Mouktar prefers the train for long-distance travel, he says, "because of the serenity I feel when gazing out the window at nature—captivating in summer as well as winter." He added, "I hate taxis because the drivers are crazy."
In addition to the beautiful scenery, trains are attractive for their amenities, which include lounge compartments and internet access, although this has yet to be established on the Tunis –Ghardimaou line. There are also comfortable first-class cars.
![]() [Getty Images] Many Tunisians prefer the safety and comfort of trains. |
We arrive in the city of Beja, and a large group exits only to be replaced by others. Most of the new passengers are merchants going to meet their Algerian customers, who use the Ghardimaou as their trading site.
Algerians, for their part, come to sell cheap tires and aluminium, relatively expensive in Tunisia. During the Adha holiday, Ghardimaou residents in Europe return for vacations and sell European products, including cars.
The residents of Ghardimaou hold onto their traditions, which include gathering wild flowers and preserving their food in clay jugs and grinding grain using a hand mill. For food, they depend on grains, olives, bread, cows, sheep and goats. The city is known for several foods: barkoukesh, muhummusa, asida, zarika and souika.
While the village's traditions are interesting, the personalities on the train have become somewhat legendary.
For example, train conductor "Hamouda Ghardimaou" added the name of the region to his name because of his extensive work experience in the area.
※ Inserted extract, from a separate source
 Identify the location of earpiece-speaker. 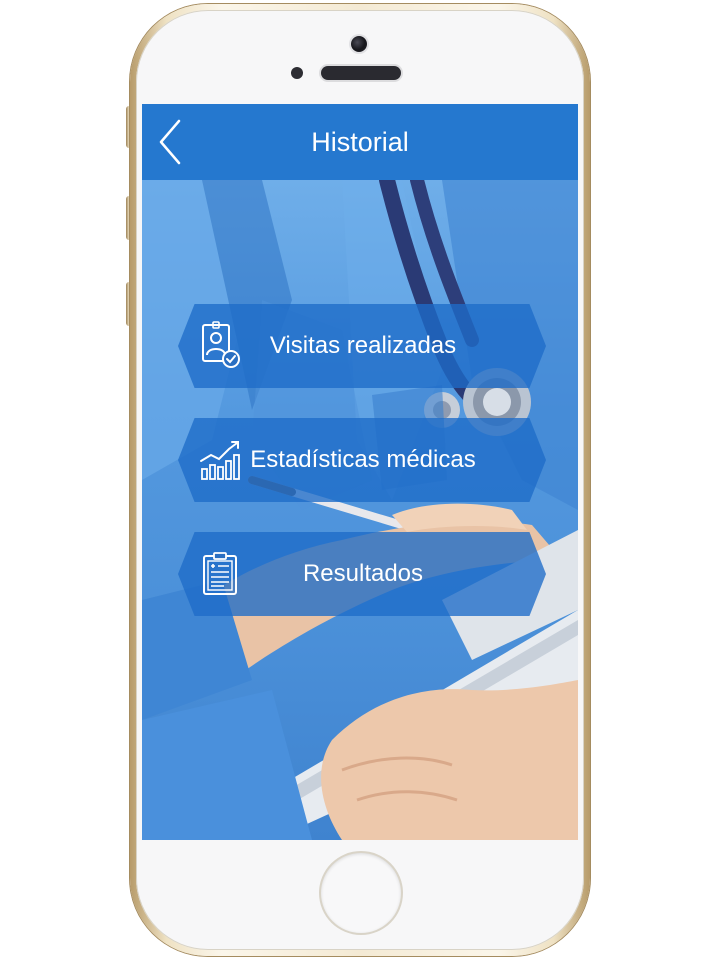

"He was able to fix any problem on the train he conducted in pitch-dark by touch. Everyone who worked under his leadership loved him, as did the people of Ghardimaou. He would bring them items they wanted from the capital," his son Abdel Razak Sadiri, who works as an analyst in the laboratories of the national railroad company, said.
Although Hamouda died of heart failure 15 years ago, he remains a model citizen to the city's residents. Regular passenger Abdel Salam Hafsouni recounted, "He would let children inside the control cabin to tell them about conducting. His smile never left his lips. He was part of our lives just as the conductor’s car was part of his life."
Another unforgettable character: the fake policeman who used the train free of charge for a decade.
At the beginning of the year, newspapers announced the arrest of an elderly man who, impersonating a police officer, rode the train for ten years free of charge – a perk given to Tunisia's security personnel. The fake policeman had been using a false identity card to inspect train tickets. The man was tried on charges of counterfeiting documents, impersonating a police officer and riding the train for free for a decade.
Tickets for this route cost eight dinars for economy class and 11 dinars for first class. The Tunisian railway offers discounts to students and military personnel. Journalists with press passes ride for free, or pay a small fee if they wish to use the first-class cars.
![]() [Getty Images] The railway links Tunisia's bustling capital to the sleepy frontier town of Ghardimaou. |
Suddenly there is commotion. We have arrived at the end of the line. After our three-hour trip, travellers gather their belongings, scurrying for the exits. They’re eager to snag taxis to take them to their villages far from the station.
An elderly woman says, despairingly, "I’d jump from the train window if it weren’t for the overcrowded exit. They don’t respect the elderly like me and don’t notice us." I offered to be her personal guard when she exited.
Unlike the Tunis train station, which is equipped with modern facilities (such as ATMs and restaurants), Ghardimaou's station has maintained its old colonial feel, resembling French train stations with its red tiling and spacious waiting rooms.
Passengers step out into the fresh air of farmland. In this sleepy frontier town, time seems to have stood still. The pace of life is slower than in Tunis, but deliciously simple.